If the summit will make essentially no progress on the big three topics of fiscal, monetary and regulatory policy, how exactly is President Obama showing leadership and making a difference? Here's the creative surprise -- it's by raising a great deal of money for the IMF and proposing fundamental changes in the way that organization operates.

The IMF currently has about $250 billion to lend; this is not enough to really make a difference in a world of trillion dollar problems. The Europeans proposed to raise this to $500 billion, which seems still low -- particularly as it's mostly European countries that have a pressing need to borrow; you guessed it, the Germans don't want to put up more.
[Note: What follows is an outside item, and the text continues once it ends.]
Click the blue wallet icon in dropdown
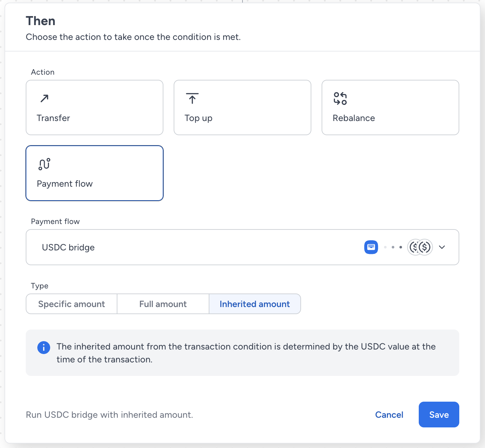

The Obama Administration is pushing for closer to $1 trillion in total IMF funding and, after a lot of hard work, seem likely to get close to this target.

Johnson goes on to predict that the U.S. will be successful in "de-Europeanizing" the IMF and opening up its governance to the rest of the world, with potentially major implications.

By forcing open the leadership selection process of all International Financial Institutions (e.g., so this means no more guaranteed job for an American as President of the World Bank), the Obama team has jumped over major roadblocks around IMF governance. It has also formed a natural alliance with large emerging markets (Mexico, Brazil, India, China, South Korea, South Africa, etc), who are also members of the G20; the natural next step would be to support a new managing director from one of these countries. Emerging markets lending to struggling Europe, through the IMF, is something we should all get used to thinking about.

The shift -- from a U.S. that pushed Goldman Sachs as the answer to all economic problems to a U.S. that understands it is no longer the arbiter of global economic rules, and decides to learn how to work with others -- is major. And it's been a long time coming.